§ ABOUT THIS TASK
Every line below that holds the string "screenshot" should be copied.

§ INPUT DATA
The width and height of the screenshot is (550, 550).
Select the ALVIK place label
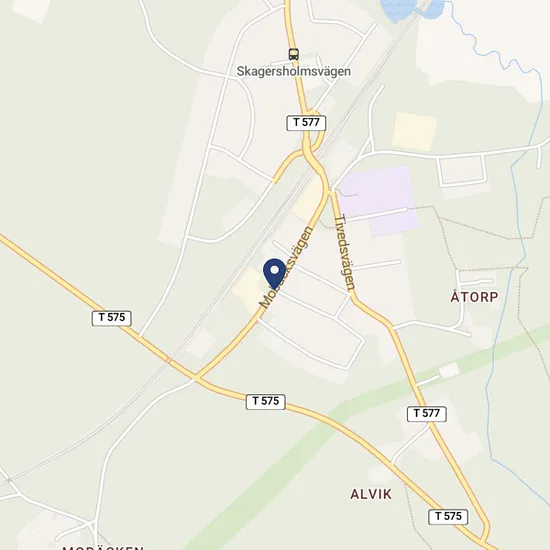pos(371,494)
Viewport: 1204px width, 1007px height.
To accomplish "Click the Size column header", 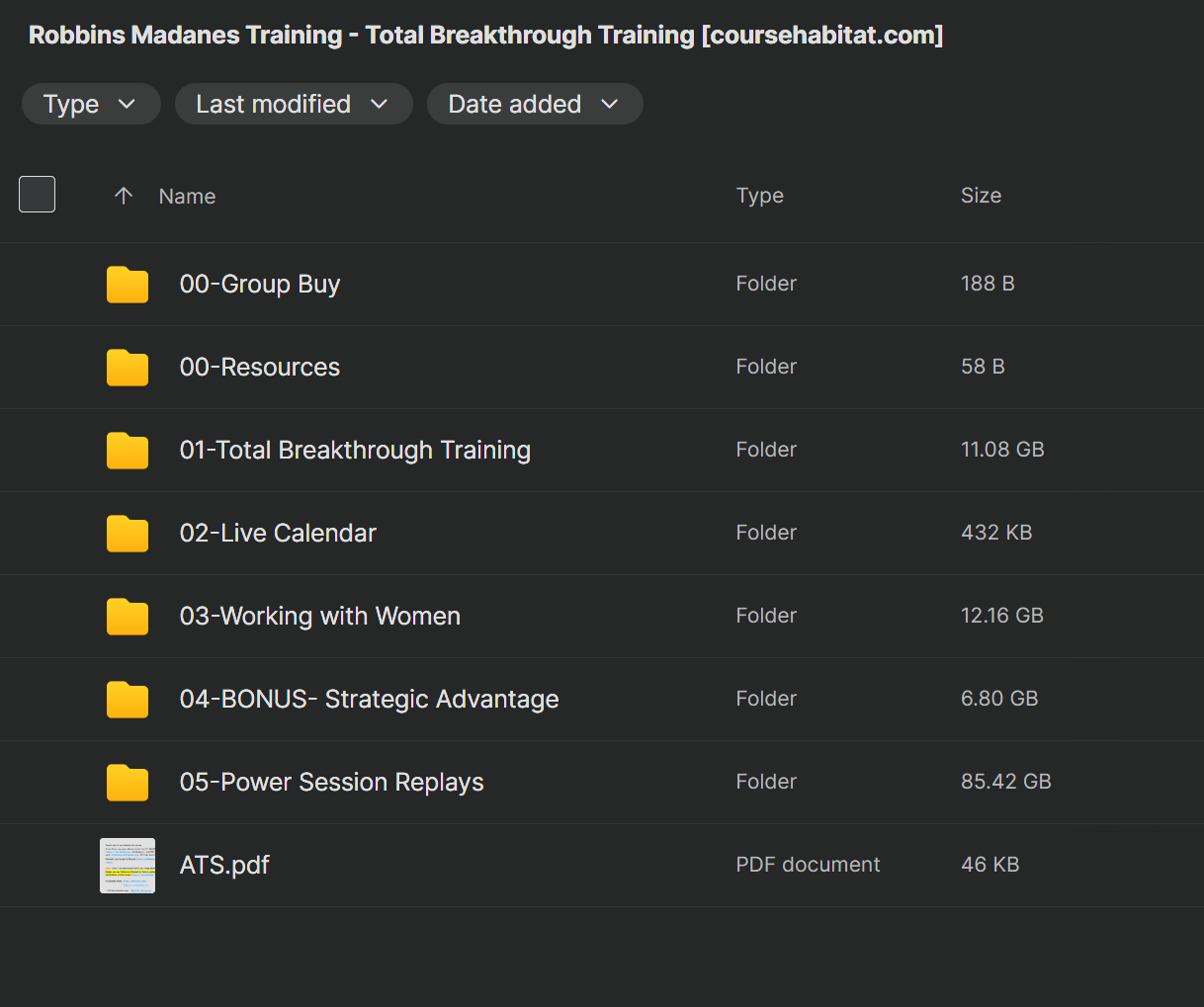I will point(981,196).
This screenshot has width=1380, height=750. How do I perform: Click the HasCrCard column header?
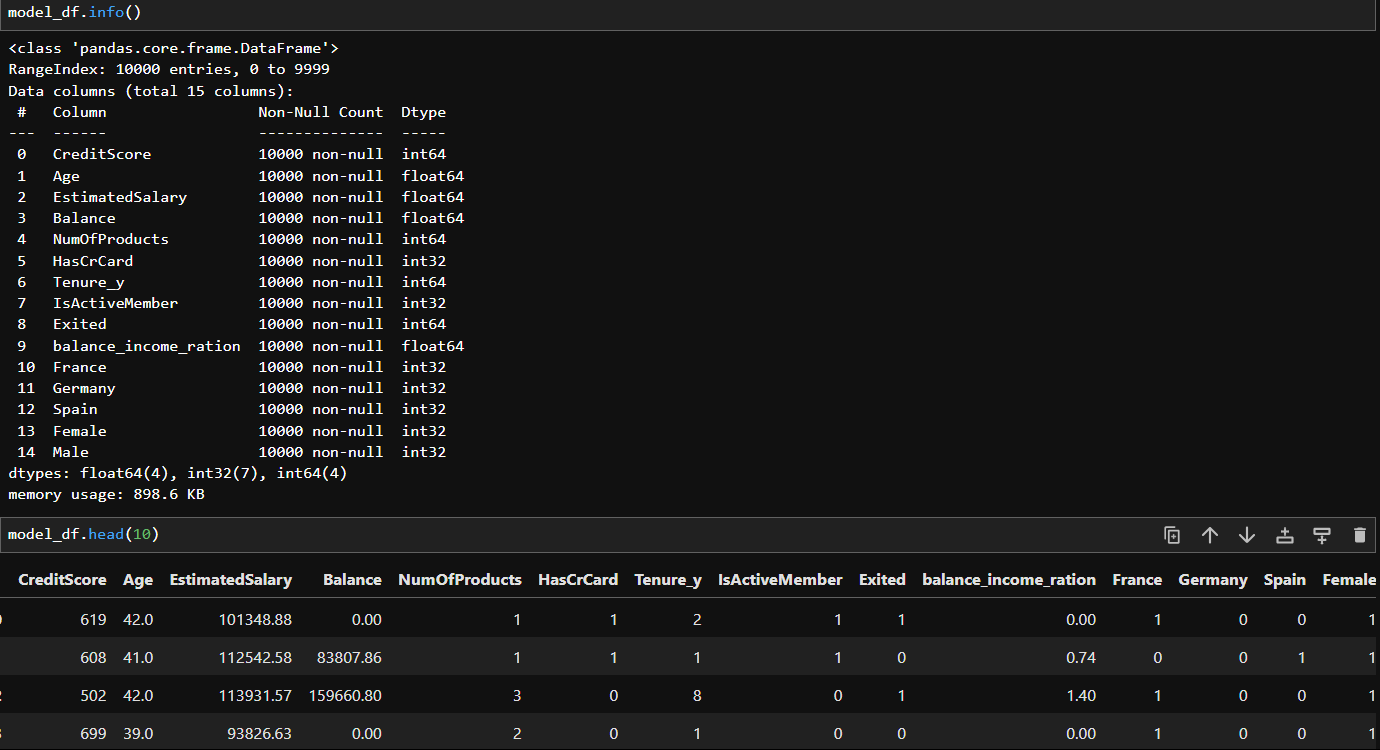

§ ANSWER BOX
The width and height of the screenshot is (550, 550).
This screenshot has width=1380, height=750. How do I perform: Click the HasCrCard column header?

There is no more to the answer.